I also learned some of the basic political stances of Mr. Stevens, and helped to inform the attending local and state reps about him, and encouraged them to vote for Marty. Marty Stevens had an aura of goodness about him and took a hard stance for what he believed in.
At the convention, I met several of the candidates. I was happy to be supporting the best candidate. When the votes were counted at the end of the day, Marty had about 11 percent of the votes. John Huntsman won. Because Utah is a Republican state, John Huntsman was basically assured the governor seat before the final election ever took place (see The Truth About Politically Extreme States).
After that event, all registered voters voted between the two final candidates: one Republican, one Democrat. At the same time, and on the same ballot, were proposed legislation and presidential candidates. Of course John Huntsman Jr. did win the election. He has done a wonderful job as Utah’s governor and does a good job of keeping his campaign promises.
Since that first election, I have participated fairly actively as a paid and volunteer campaigner. I’ve had the privilege of meeting a lot of Utah’s leaders and politically influential people. One campaign that I helped out with got Orem Utah’s first first woman state representative (Lori Fowlke) elected. It’s always a good feeling to see your candidate win.
Many states have rules about how much time must pass from the time someone registers to vote and a final election. When you register to vote, it’s good to follow these steps:
- Begin with plenty of time before an election (ie. now)
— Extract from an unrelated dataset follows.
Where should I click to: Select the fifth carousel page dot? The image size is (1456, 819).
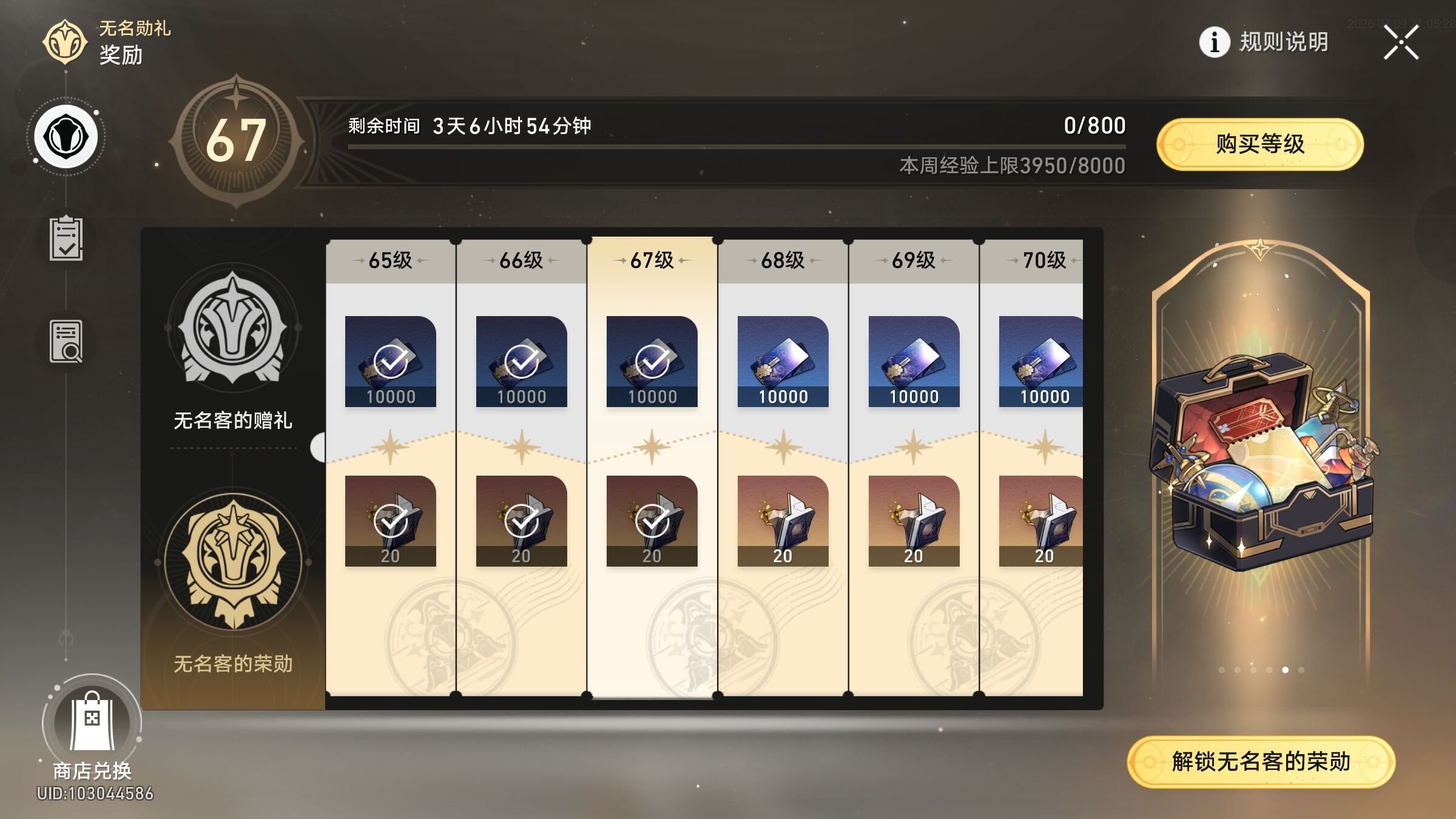click(x=1285, y=670)
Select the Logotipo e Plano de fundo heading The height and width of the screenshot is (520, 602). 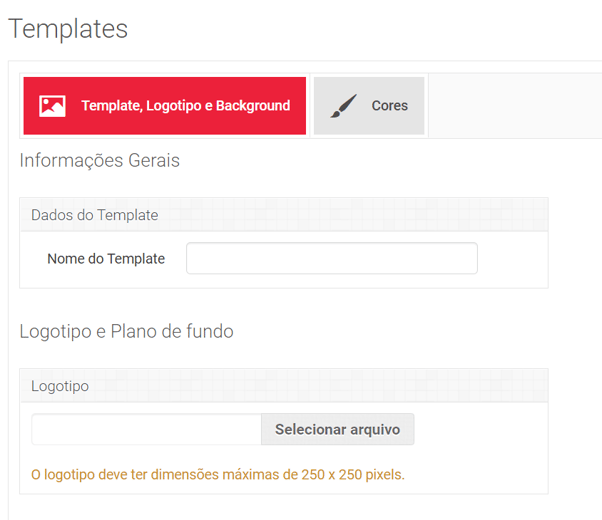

- Study out the manifestos of the parties that you’re interested in
- Call your local government offices to find out what district you belong to
- Find out where you need to go to register to vote
- Register and select your *party affiliation
- Vote on voting days
*Your party affiliation determines which local party meetings that you attend and who you can vote for in the primaries.
So, Get Involved
One way to choose your affiliation is to write down your vital political beliefs and choose a system for ranking them by importance. Compare those to the stances or platforms of the various political parties. Choose to join the party that most closely resembles your beliefs and convictions.
Another way to choose your affiliation is to find out which party dominates in your state or community. Either method you choose has its good and bad points. Either way, don’t worry too much. If you change your mind, you can change your affiliation at the same location that you register to vote. Just make sure you do it with adequate time before important elections.
Go to the community-level party meetings and participate. Go to community planning meetings, political open houses, and town-hall meetings. In the town-hall meetings I’ve been to, the room is usually relatively empty. Some people don’t care to be extremely active, and a lot of people don’t have the time available. Find a balance that works for you. For many people, voting is enough.
To get involved in a campaign, contact your local College Republicans, College Democrats, or visit a campaign site. You may end up assisting in a campaign by putting a sign in your yard, encouraging others in your community to put signs in their yards, by knocking doors and encouraging people to vote, by making phone calls, by attending political events, handing out flyers, etc.
Banners, signs, TV commercials, and phone messages are all big media techniques. Internet sites, mass eMailings, and FaceBook/MySpace accounts have also become popular tools for campaigns. If you have a skill in any of these things, contact the campaign manager and find out if they need anything like that. There are a lot of paid jobs in campaigns as well.
Most important, in my mind, is to have fun and enjoy your involvement. It doesn’t need to be a traumatic event – even if your candidate loses. Support your local, state, and national elected officials in whatever way you feel that you can.